Advanced Cancer Clinical Trial
Official title:
Toripalimab Combined With Axitinib as Neoadjuvant Therapy for Advanced/Metastatic Non-clear Cell Renal Cell Carcinoma
This is a single-arm phase II clinical trial to evaluate the initial efficacy and safety of toripalimab combined with axitinib as neoadjuvant therapy for advanced/metastatic non-clear cell renal cell carcinoma
Renal cell carcinoma (RCC) is a malignant tumor with a wide range of heterogeneity, including
heterogeneous histological types. In addition to the most common clear cell carcinoma subtype
(more than 80%), the remaining histological types are collectively referred to as non clear
cell carcinoma (non-ccRCC), including papillary renal cell carcinoma (10-15%), chromophobe
renal cell carcinoma (5%), and more rare Xp11.2 translocated RCC, unclassified as well as
collecting duct carcinoma.
Recent advances in molecular immunology have promoted the discovery of immune checkpoint
inhibitors (ICIs) and have been successfully applied in clinic. Blockade to programmed death
receptor 1(PD-1) improves survival in patients with metastatic renal cell carcinoma (mRCC),
but has not been validated in advanced RCC, especially immune combination TKIs drugs.
Preoperative immunotherapy (IO) with immune plus TKIs, that is, neoadjuvant IO plus TKIs
therapy, is of therapeutic value. Because primary tumors can serve as antigens for
tumor-specific T cell activation, diffusion, and spread, and then activate immune system to
monitor micrometastasis. Moreover, peripheral blood can be obtained during neoadjuvant
therapy, which lays a foundation for the study of the in vivo effects of PD-1 inhibitors
combined with TKIs on the microenvironment of primary tumors.

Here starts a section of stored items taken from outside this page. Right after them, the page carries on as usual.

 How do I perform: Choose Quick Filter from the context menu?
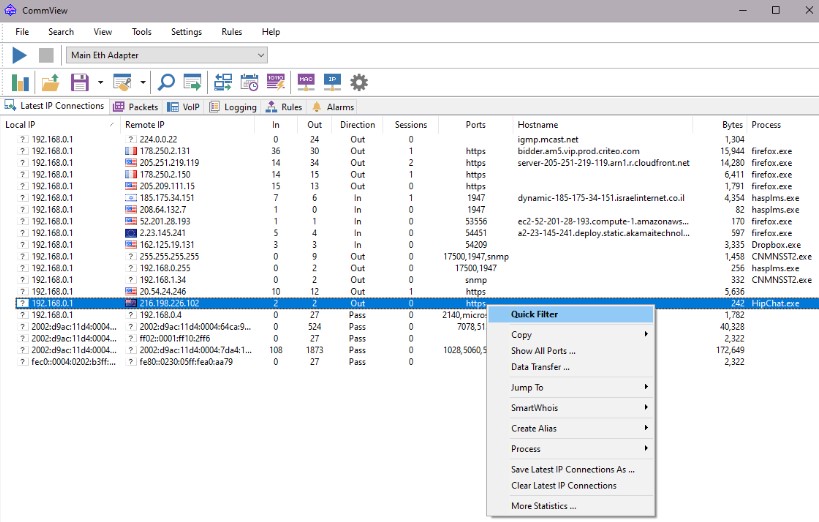[x=534, y=314]
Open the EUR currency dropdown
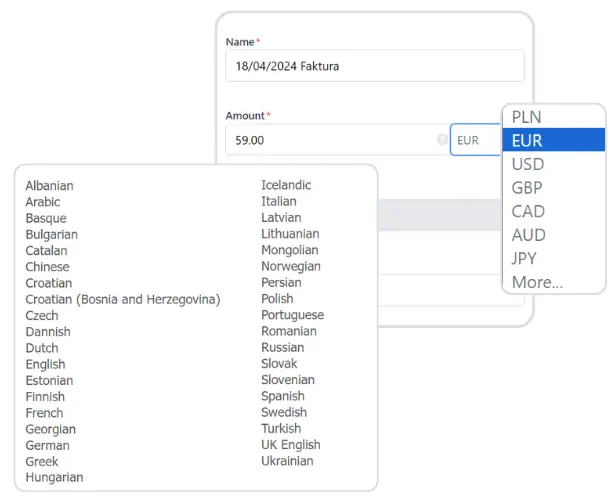615x500 pixels. click(475, 141)
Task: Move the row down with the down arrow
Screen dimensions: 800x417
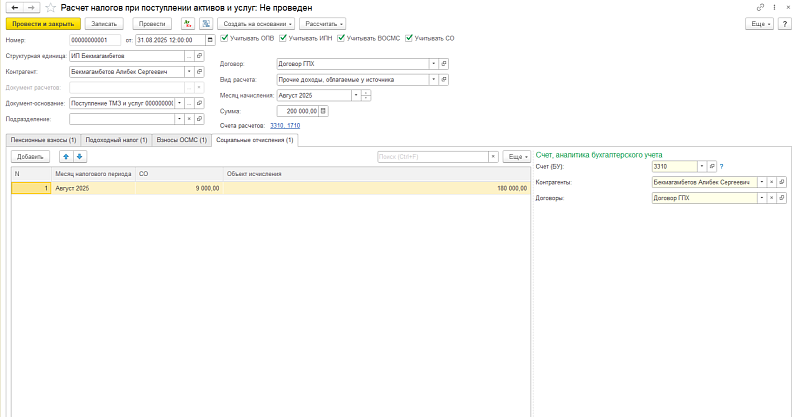Action: coord(80,157)
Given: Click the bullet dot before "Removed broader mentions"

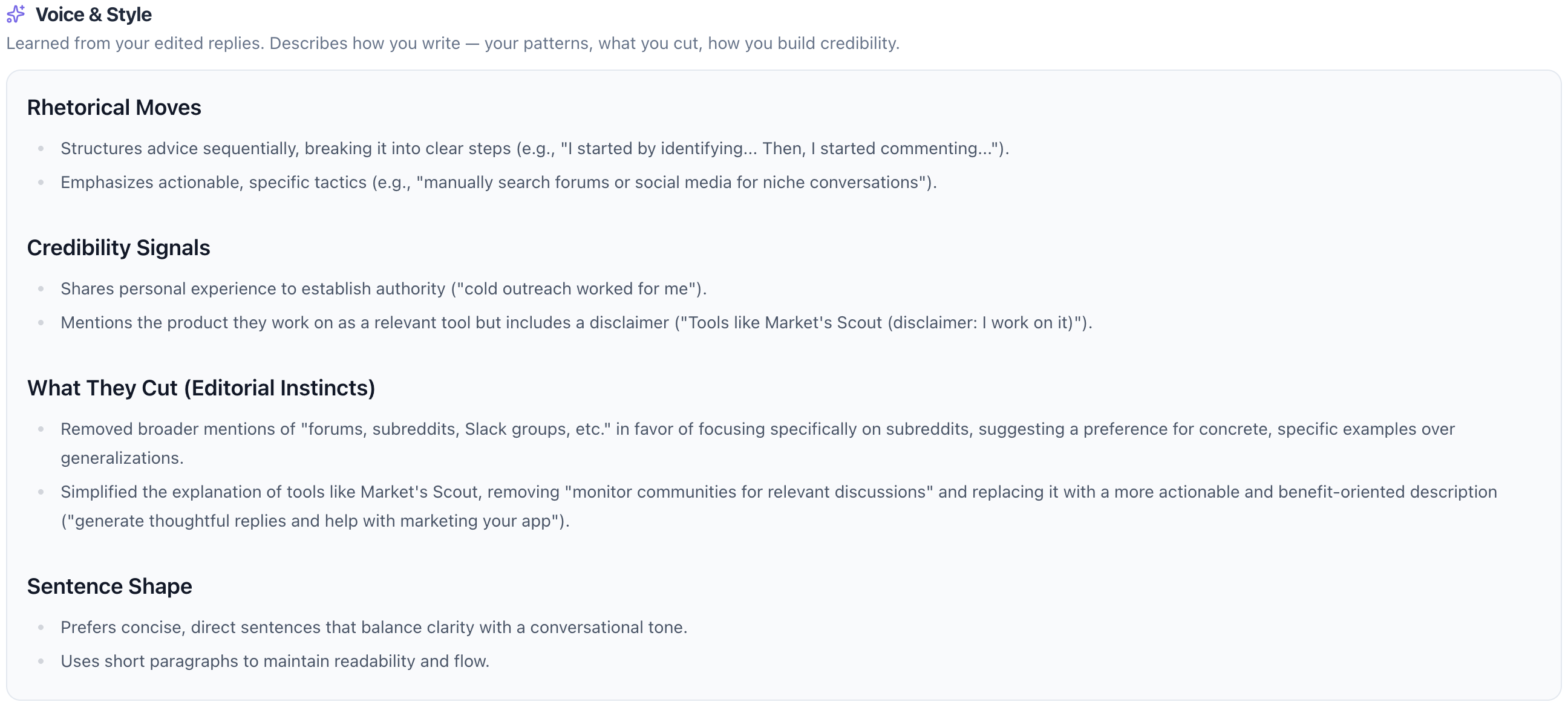Looking at the screenshot, I should [x=41, y=429].
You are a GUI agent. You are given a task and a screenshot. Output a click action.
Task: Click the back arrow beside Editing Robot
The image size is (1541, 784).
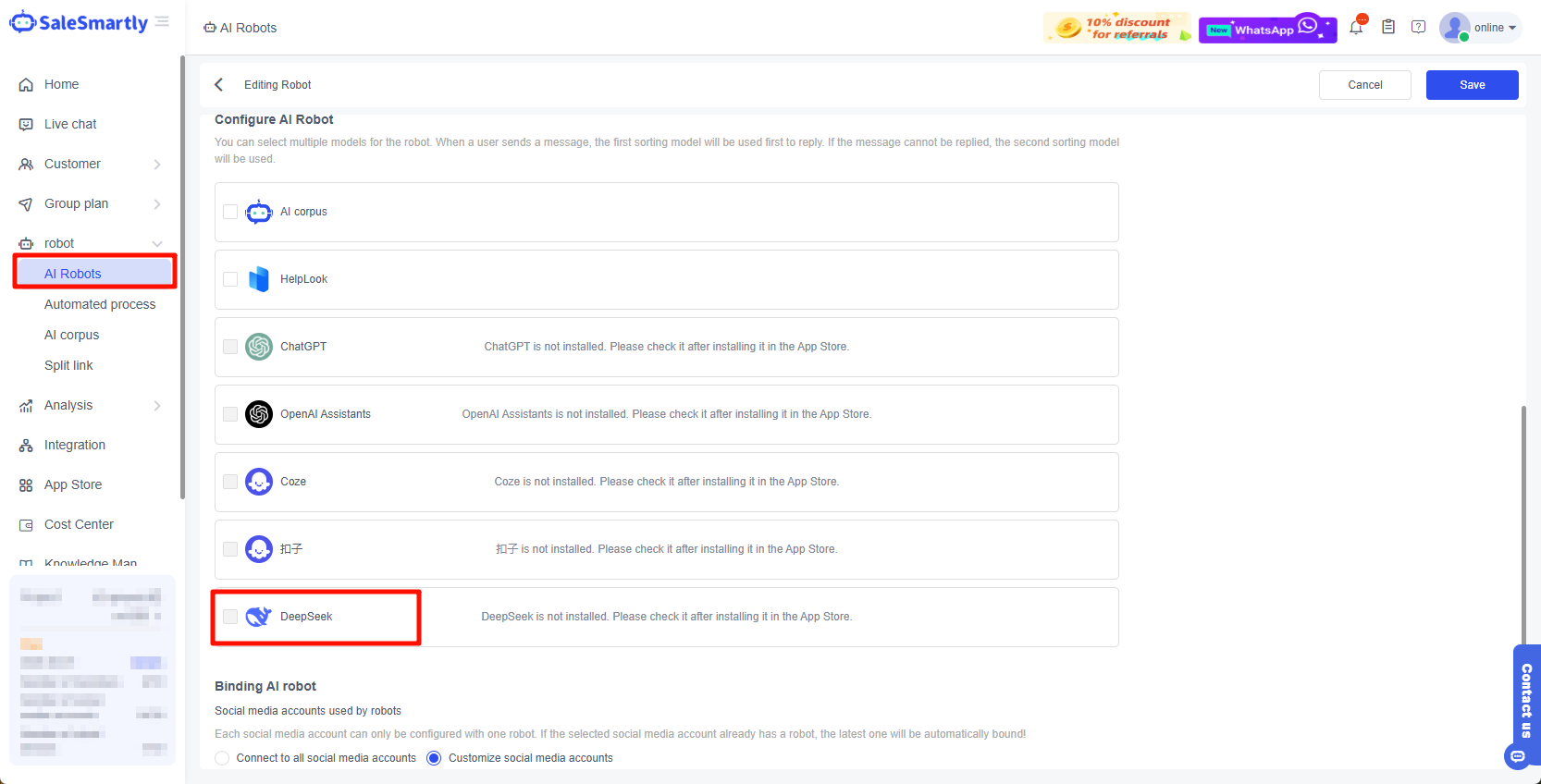[x=219, y=85]
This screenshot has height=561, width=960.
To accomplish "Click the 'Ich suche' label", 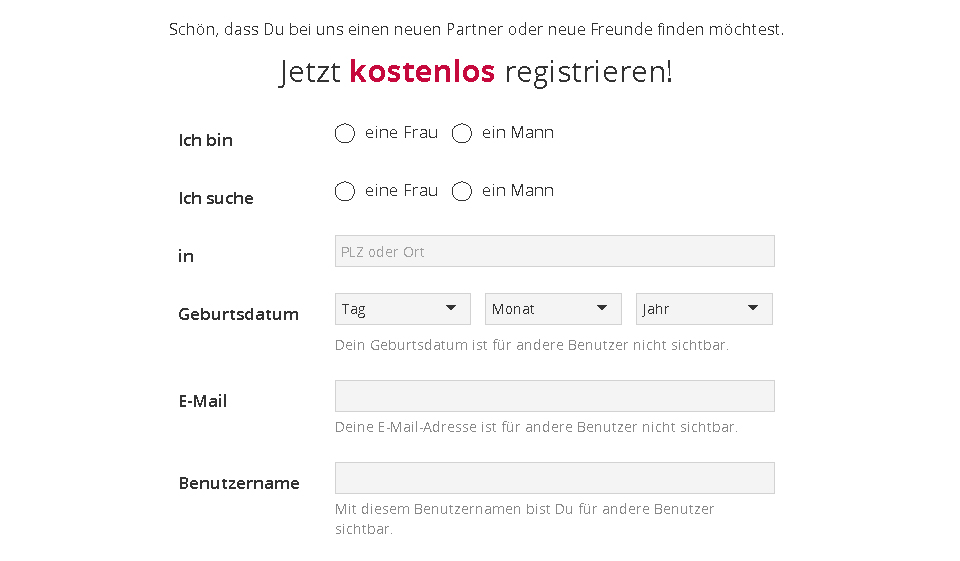I will [x=216, y=198].
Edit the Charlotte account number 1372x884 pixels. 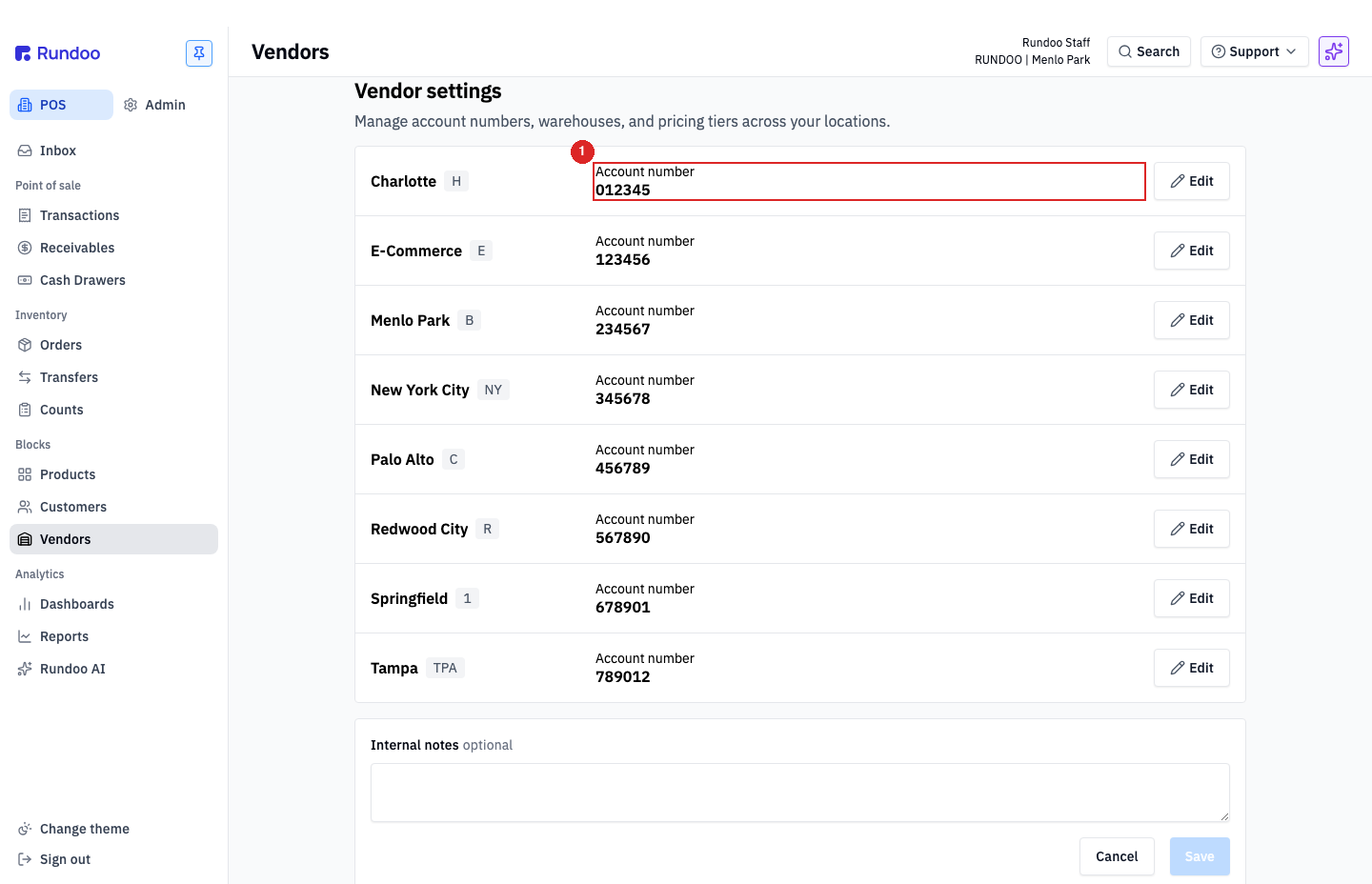tap(1192, 181)
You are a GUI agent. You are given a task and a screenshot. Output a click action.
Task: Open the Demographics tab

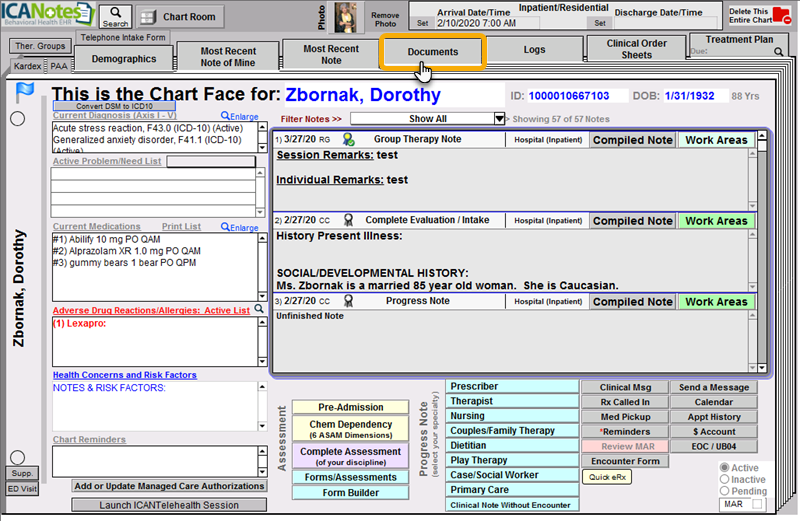point(124,60)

This study intends to validate the safety and feasibility of neoadjuvant immunotherapy
combined to TKIs in patients with locally advanced/metastatic renal cell carcinoma. At the
same time, this study intends to assess the relationship between somatic gene expression
profiles and pathological responses, as well as the dynamic changes in the microenvironment,
intratumoral, and immune biomarkers of primary renal cell carcinoma induced by immunotherapy.